Evaluate the Competition

Check out what other caterers are offering and their prices. This will help you determine if you want to underbid them to get the job or charge a higher price to create a perceived sense of superior quality. Determine the full range of services your competition offers so you can sell against them. For example, one of your competitors might charge a lower price per person for food but not provide delivery, setup or on-site service.

Decide What You Offer

If you can’t be competitive offering all of the services your client wants, you might still put in a bid, recommending another service provider, such as one that provides waiters, bartenders or food-serving equipment. The price of using two companies might be cheaper for the client than using your full-service competitor, or your client might prefer your menu and prices enough to arrange for the other services you can’t offer. Consider offering to handle non-catering services, such as a bar, music and decorations, even if you have to contract these out to another company. This will make you more attractive to a time-strapped or inexperienced client. Think about providing benefits rather than just food. This can include convenience, affordability, full-service engagements or a theme that will impress attendees and reflect well on the host. If you work with florists, photographers, DJs, bartenders, limousine companies or other party vendors, include any discount coupons they offer your clients.

Create Your Presentation

Develop your bid, starting by presenting the benefits you offer. A client might be more willing to pay a higher price or accept slightly less service if you start by convincing her your bid will make her event more memorable. Present your menu, and how it will be delivered, served and cleaned up. List the staff you will provide, any extras you offer -- such as entertainment and decorations -- and a diagram of the room with your setup. List your overall price for the event and your price for each additional person served. The price per additional person should be based only on your food costs and desired profit if you will have no more production costs, such as labor or serving equipment, to feed those people.
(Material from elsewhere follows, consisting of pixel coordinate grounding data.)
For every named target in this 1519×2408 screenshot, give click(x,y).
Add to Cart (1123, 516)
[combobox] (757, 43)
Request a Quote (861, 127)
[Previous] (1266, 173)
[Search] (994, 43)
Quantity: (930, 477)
The price of your initial bid should cover your production and overhead costs. Offer to lower or increase the price per person based on menu changes the client can select.

Make Your Pitch

Write a brief cover letter that teases your client with the broad strokes of your bid. The cover letter should make the client want to read more. Reiterate the goals the client gave you and make it clear from the start that you will be able to meet or exceed all of the client’s needs. Tell him you are enclosing a bid that will help him solve the problems he has or obtain the benefits he wants. Avoid giving your price in the cover letter so that the client focuses on the fact that you can meet or exceed all of his goals. Offer a tasting engagement to the potential client. Include testimonials from previous clients. Provide a contract that stipulates the guaranteed dollar amount of the contract, the date you’ll need final guest numbers, your cancellation policies, the amount of deposit required and the final payment date. Offering alternatives to a client’s request can position you as a helpful expert. For example, a plated dinner served in courses takes longer but allows people to interact more -- unlike a buffet, which often results in a short dinner.